■ **Work instruction**
Could you repeat word for word only the lines from the one containing "The image size is (868, 423)." to the last line of the data below?

Excerpts from a dataset
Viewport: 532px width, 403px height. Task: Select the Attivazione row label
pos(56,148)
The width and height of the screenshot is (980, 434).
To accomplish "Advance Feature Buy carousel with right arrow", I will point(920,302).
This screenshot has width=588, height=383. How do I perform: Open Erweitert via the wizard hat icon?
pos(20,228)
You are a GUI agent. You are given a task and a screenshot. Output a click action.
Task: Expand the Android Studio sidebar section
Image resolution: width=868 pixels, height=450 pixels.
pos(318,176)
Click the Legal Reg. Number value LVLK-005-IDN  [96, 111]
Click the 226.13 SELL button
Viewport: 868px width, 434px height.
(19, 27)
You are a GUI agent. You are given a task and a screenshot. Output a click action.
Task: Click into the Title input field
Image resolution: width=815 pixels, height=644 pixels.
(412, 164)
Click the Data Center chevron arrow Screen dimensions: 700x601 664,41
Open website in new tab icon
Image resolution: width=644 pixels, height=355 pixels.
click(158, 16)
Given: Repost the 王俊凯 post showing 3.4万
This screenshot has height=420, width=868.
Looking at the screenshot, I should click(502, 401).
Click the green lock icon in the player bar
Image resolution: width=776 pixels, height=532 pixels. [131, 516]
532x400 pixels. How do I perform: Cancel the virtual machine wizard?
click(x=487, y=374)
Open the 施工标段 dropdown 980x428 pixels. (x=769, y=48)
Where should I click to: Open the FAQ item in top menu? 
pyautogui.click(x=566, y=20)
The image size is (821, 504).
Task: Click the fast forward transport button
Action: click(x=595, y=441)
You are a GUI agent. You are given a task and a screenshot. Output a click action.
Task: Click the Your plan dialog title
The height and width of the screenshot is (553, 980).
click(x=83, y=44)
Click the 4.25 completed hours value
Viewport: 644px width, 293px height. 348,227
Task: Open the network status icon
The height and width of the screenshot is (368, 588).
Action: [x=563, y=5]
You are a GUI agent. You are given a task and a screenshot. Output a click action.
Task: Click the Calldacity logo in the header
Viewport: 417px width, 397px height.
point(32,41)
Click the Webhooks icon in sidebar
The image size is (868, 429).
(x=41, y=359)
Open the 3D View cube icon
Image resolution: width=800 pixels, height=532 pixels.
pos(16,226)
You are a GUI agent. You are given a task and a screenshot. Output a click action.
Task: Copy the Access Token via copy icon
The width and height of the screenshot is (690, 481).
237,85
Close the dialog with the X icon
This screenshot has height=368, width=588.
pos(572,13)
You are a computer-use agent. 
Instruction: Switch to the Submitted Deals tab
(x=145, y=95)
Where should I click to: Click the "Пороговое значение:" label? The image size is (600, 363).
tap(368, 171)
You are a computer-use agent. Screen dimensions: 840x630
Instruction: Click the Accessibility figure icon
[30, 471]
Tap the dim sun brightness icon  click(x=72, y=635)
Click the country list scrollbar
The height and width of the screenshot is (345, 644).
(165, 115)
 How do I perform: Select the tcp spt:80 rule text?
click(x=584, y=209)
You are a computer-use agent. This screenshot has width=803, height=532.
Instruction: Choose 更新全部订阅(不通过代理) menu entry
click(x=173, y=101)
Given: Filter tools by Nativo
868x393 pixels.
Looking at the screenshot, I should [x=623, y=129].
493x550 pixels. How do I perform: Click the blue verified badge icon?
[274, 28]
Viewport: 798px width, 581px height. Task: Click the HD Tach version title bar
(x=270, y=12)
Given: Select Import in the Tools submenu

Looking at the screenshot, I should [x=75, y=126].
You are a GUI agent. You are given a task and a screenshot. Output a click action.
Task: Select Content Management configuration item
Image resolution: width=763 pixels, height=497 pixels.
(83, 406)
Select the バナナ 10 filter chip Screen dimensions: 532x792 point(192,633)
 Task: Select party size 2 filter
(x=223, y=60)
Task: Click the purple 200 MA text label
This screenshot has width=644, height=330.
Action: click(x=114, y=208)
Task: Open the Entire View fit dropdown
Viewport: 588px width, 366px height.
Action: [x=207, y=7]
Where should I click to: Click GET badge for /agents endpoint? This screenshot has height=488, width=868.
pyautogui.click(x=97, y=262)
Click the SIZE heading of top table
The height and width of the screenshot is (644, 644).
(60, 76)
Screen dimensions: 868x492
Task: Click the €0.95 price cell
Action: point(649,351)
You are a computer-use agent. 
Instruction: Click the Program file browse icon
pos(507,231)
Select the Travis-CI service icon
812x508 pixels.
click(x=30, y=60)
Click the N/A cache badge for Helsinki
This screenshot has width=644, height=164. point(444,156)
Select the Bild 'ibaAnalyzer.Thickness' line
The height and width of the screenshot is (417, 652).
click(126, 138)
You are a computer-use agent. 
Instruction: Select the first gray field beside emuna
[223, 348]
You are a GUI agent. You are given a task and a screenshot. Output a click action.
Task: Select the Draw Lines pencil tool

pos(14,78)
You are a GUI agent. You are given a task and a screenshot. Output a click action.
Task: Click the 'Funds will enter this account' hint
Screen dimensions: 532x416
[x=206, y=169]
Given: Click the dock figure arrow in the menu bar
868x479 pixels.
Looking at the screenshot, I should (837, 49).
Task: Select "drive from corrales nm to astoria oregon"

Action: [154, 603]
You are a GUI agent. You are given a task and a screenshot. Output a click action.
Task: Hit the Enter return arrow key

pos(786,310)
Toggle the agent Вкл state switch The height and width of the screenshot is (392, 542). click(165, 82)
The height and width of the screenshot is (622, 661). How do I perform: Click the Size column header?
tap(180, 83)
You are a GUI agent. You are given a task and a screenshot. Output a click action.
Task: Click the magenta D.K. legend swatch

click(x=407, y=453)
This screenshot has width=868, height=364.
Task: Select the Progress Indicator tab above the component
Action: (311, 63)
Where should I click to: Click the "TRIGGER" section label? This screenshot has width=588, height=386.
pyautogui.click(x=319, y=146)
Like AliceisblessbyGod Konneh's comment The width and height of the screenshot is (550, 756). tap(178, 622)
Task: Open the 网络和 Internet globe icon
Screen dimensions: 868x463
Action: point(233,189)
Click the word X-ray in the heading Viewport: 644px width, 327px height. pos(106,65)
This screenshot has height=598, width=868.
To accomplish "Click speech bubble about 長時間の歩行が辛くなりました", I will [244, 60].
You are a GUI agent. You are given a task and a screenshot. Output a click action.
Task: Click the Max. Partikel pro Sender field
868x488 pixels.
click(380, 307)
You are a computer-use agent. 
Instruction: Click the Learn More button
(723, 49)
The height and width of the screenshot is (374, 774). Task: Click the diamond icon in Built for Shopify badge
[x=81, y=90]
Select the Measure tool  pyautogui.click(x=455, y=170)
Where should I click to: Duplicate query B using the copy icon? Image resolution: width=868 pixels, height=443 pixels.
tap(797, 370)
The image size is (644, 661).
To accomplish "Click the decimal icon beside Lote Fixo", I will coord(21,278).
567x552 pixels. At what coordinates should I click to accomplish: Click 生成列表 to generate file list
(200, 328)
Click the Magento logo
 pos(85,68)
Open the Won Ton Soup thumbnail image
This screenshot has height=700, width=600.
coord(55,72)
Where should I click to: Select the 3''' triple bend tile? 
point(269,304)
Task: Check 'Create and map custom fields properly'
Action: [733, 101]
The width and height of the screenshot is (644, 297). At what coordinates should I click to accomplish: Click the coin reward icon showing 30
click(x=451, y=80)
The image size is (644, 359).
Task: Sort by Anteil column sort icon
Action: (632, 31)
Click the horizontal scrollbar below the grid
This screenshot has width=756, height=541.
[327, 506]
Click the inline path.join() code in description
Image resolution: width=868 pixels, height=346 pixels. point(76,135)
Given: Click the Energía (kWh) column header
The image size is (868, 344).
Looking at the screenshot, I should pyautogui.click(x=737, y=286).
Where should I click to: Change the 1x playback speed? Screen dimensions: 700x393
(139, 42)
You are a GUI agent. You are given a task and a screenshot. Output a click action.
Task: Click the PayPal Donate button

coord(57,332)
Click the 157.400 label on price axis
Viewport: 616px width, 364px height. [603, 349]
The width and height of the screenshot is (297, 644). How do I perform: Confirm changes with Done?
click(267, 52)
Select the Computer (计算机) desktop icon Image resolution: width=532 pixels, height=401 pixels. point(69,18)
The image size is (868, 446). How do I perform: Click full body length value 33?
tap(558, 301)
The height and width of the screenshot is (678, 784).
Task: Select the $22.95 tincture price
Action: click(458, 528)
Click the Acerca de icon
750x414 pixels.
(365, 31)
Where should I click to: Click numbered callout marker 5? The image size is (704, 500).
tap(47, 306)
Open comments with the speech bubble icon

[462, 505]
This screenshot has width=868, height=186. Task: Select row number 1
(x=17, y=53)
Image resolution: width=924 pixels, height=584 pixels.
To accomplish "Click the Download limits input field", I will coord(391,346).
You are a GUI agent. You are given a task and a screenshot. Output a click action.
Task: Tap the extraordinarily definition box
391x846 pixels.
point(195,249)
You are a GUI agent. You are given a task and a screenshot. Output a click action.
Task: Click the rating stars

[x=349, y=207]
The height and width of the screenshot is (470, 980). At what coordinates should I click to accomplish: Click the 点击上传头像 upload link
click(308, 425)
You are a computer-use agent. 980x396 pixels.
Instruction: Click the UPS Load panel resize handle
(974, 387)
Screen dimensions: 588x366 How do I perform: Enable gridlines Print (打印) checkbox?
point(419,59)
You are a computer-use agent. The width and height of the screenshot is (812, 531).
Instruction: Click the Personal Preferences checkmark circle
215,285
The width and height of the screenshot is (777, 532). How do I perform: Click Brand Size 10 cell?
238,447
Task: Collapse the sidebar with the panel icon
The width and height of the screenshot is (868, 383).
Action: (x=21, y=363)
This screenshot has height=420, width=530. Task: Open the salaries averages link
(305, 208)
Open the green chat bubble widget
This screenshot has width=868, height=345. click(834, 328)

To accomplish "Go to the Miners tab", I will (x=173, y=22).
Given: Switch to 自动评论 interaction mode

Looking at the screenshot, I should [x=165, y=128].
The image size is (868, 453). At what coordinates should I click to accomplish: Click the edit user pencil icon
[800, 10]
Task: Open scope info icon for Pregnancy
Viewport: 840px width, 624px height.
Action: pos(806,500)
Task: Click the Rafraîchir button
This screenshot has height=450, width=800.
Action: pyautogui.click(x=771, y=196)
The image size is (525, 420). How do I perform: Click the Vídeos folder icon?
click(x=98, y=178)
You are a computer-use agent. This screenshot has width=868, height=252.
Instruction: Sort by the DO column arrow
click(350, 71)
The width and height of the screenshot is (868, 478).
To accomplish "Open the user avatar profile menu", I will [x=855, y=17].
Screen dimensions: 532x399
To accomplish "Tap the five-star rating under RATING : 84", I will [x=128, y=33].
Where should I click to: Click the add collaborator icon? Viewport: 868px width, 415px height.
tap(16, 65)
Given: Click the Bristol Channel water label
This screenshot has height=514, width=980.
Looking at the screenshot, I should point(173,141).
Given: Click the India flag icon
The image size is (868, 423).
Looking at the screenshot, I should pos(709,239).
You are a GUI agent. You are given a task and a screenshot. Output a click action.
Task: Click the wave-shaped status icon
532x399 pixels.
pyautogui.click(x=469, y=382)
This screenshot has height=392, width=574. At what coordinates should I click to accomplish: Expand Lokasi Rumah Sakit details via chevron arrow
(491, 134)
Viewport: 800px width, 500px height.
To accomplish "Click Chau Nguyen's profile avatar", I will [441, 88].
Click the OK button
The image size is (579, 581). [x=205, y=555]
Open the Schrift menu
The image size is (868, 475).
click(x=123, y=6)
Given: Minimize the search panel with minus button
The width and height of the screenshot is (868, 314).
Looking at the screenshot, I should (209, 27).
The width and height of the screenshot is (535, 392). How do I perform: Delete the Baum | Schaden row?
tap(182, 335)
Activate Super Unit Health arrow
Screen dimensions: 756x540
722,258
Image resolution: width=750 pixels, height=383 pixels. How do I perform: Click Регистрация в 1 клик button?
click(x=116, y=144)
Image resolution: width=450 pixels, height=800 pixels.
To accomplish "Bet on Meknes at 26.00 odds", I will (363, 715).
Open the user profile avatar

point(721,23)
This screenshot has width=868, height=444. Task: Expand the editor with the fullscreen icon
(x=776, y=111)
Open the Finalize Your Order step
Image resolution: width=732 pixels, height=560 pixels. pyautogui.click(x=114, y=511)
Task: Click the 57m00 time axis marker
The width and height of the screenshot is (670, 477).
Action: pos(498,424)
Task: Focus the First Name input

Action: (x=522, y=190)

■ **Written solution**
The image size is (868, 423).
Looking at the screenshot, I should pos(709,239).
You are a GUI agent. You are given a task and a screenshot. Output a click action.
Task: Click the wave-shaped status icon
532x399 pixels.
pyautogui.click(x=469, y=382)
This screenshot has height=392, width=574. At what coordinates should I click to accomplish: Expand Lokasi Rumah Sakit details via chevron arrow
(491, 134)
Viewport: 800px width, 500px height.
To accomplish "Click Chau Nguyen's profile avatar", I will [441, 88].
Click the OK button
The image size is (579, 581). [x=205, y=555]
Open the Schrift menu
The image size is (868, 475).
click(x=123, y=6)
Given: Minimize the search panel with minus button
The width and height of the screenshot is (868, 314).
Looking at the screenshot, I should (209, 27).
The width and height of the screenshot is (535, 392). How do I perform: Delete the Baum | Schaden row?
tap(182, 335)
Activate Super Unit Health arrow
Screen dimensions: 756x540
722,258
Image resolution: width=750 pixels, height=383 pixels. How do I perform: Click Регистрация в 1 клик button?
click(x=116, y=144)
Image resolution: width=450 pixels, height=800 pixels.
To accomplish "Bet on Meknes at 26.00 odds", I will (363, 715).
Open the user profile avatar

point(721,23)
This screenshot has width=868, height=444. Task: Expand the editor with the fullscreen icon
(x=776, y=111)
Open the Finalize Your Order step
Image resolution: width=732 pixels, height=560 pixels. pyautogui.click(x=114, y=511)
Task: Click the 57m00 time axis marker
The width and height of the screenshot is (670, 477).
Action: pos(498,424)
Task: Focus the First Name input

Action: (x=522, y=190)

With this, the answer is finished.